Será indecoroso que façamos qualquer juízo de valor sobre o comportamento distraído do pai ou sobre a fúria inconsolável da mãe. Muito pelo contrário, disponhamo-nos a ouvir sem cessar os seus clamores, as suas dúvidas aflitas, as suas persistentes lamúrias, não tentemos, nunca, opor-nos às expressões de dor e sofrimento que irão manifestar. Se nos sentirmos incomodados, não são eles que estão errados, somos nós. Já lhes basta a desgraça do seu penar, não necessitam de juízes que lhes apliquem outras penas.

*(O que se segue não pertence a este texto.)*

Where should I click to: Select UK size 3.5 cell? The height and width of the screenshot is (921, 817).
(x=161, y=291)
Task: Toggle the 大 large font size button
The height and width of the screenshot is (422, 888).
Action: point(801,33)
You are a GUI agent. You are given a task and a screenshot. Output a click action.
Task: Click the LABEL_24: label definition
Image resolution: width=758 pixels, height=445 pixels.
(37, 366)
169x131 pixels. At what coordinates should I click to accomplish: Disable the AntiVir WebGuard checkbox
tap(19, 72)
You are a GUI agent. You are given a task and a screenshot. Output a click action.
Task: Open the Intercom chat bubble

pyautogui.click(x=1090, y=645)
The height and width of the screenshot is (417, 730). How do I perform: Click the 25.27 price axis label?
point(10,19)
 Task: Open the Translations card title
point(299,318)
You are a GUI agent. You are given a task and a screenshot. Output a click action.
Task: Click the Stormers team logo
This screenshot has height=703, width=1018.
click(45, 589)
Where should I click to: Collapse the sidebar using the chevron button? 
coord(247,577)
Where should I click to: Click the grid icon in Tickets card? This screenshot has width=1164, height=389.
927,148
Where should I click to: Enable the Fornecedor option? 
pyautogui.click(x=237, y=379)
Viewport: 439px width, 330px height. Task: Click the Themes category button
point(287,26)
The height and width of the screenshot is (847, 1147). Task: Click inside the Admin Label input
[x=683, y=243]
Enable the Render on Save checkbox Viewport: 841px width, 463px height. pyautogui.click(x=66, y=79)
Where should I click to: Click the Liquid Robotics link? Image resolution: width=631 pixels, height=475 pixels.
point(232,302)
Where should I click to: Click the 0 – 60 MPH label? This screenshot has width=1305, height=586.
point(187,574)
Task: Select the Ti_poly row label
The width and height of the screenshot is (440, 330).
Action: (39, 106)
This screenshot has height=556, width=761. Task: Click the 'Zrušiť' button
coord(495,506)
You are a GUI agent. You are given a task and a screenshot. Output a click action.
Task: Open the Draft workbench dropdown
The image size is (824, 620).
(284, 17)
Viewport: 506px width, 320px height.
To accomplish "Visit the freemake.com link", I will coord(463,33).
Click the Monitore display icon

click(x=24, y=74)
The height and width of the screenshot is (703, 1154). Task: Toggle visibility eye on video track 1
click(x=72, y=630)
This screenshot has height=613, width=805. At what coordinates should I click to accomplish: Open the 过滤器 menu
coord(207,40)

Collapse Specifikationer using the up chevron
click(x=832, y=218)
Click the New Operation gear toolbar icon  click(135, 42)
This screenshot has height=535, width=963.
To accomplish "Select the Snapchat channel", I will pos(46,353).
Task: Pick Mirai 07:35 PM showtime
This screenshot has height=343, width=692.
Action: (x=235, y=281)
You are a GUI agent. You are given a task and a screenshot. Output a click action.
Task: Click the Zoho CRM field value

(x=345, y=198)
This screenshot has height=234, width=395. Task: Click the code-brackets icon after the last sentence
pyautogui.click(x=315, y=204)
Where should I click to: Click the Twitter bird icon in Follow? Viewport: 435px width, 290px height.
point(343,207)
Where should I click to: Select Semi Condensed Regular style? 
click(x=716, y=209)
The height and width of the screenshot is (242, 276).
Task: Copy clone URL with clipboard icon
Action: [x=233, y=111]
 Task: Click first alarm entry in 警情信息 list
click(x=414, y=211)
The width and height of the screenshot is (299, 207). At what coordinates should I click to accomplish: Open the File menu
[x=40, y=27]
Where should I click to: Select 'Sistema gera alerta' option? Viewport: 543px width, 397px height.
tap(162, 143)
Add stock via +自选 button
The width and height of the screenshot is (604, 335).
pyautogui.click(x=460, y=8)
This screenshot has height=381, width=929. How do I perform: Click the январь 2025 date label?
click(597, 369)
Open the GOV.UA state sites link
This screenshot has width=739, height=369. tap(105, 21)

Passado o choque que alertou o maior dos nossos medos sociais, a perda dos filhos, não podemos ostracizar este pai e esta mãe em luto, vamos aconchegá-los com o carinho e o calor humano que só de nós pode irradiar. Perguntará o leitor, mas como? O que lhes vou dizer? Como os posso ajudar?
A resposta é simples, embora a sua prática seja bem mais complexa. Teremos que nos preparar bastante bem porque a jornada será longa e dura, todavia incomensuravelmente compensadora. Sentiremos, neste gesto de dádiva, muito mais pulsar de vida do que a que já experimentámos anteriormente, pois é nos grandes terramotos da existência que aprendemos a distinguir o essencial do acessório, afinal, os alicerces que nortearão a dignidade da nossa conduta futura.
Vejamos, então, como apoiar estes pais em luto. Primeiro, devemos marcar a nossa presença; não de modo formal e aparente, restringindo-nos à expressão das condolências, mas fazendo com que sintam que não só não estão como não mais deixarão de estar sozinhos no seu sofrimento. Seremos, sempre, aquele ombro amigo em que se poderão apoiar para recuperar da exaustão provocada pelas suas tormentas.
A segunda condição é a da nossa disposição para ouvir, praticamente apenas ouvir. Os pais irão falar sem cessar do seu bebé, da sua incompreensão sobre a causa do sucedido e porque tinha de acontecer isto aquele inocente e a eles. E continuarão a necessitar de ser ouvidos em relação a imensas interrogações para as quais não existe uma resposta. Temos de as ouvir e de nem sequer tentar alvitrar o que quer que seja, apenas fazermos sentir que escutaremos tudo, mesmo o que nos seja doloroso, sem nunca lhes responder: “Não chores! Tem coragem! Ainda tens uma menina que precisa muito de ti! Ainda são novos! Poderão ter outro filho!”. E por aí adiante, num chorrilho de frases inoportunas que achamos serem as mais adequadas, com que enchemos os ouvidos de quem precisa de falar e não ouvir. Além disso, com estas palavras “piedosas” e “bons conselhos” provocamos a raiva de quem necessita de manter “vivo” o seu filho único, pois por mais filhos que tenhamos, cada um deles é único para nós.
A terceira atitude que devemos assumir é a de não censurar os actos dos pais em luto, quaisquer que eles sejam, por mais bizarros e indecorosos que nos possam parecer. É um turbilhão de emoções, um tsunami, que dita os passos de infelicidade destes pais. A razão está posta de lado, e assim permanecerá longamente, pelo que a ânsia de recuperar o irremediavelmente perdido levará os pais por caminhos escusos, que julgam de esperança. Apesar de os olhos lhes terem revelado a morte, ainda é muito cedo para o coração a aceitar, pelo que perseguirão obstinadamente o que continua a ser uma parte significativa da essência das suas vidas, não escolhendo caminhos.
Finalmente, vamos libertá-los de peias jurídicas e administrativas e entregá-los ao luto, às intensas vivências emocionais que se deparam diante de si. O acaso, Deus ou a natureza, consoante a filosofia com que nos guiamos pelo mundo, determinou o desfecho tão precoce de uma vida e obscureceu por alguns anos o brilhante fulgor desta encantadora família. Não nos apressemos a onerar o que, já de si, tem uma dimensão horrível; vamos, isso sim, aliviar a carga medonha que sobre estes pais se abate.
Há uma resposta solidária exigida à cidade de Aveiro: mãos à obra.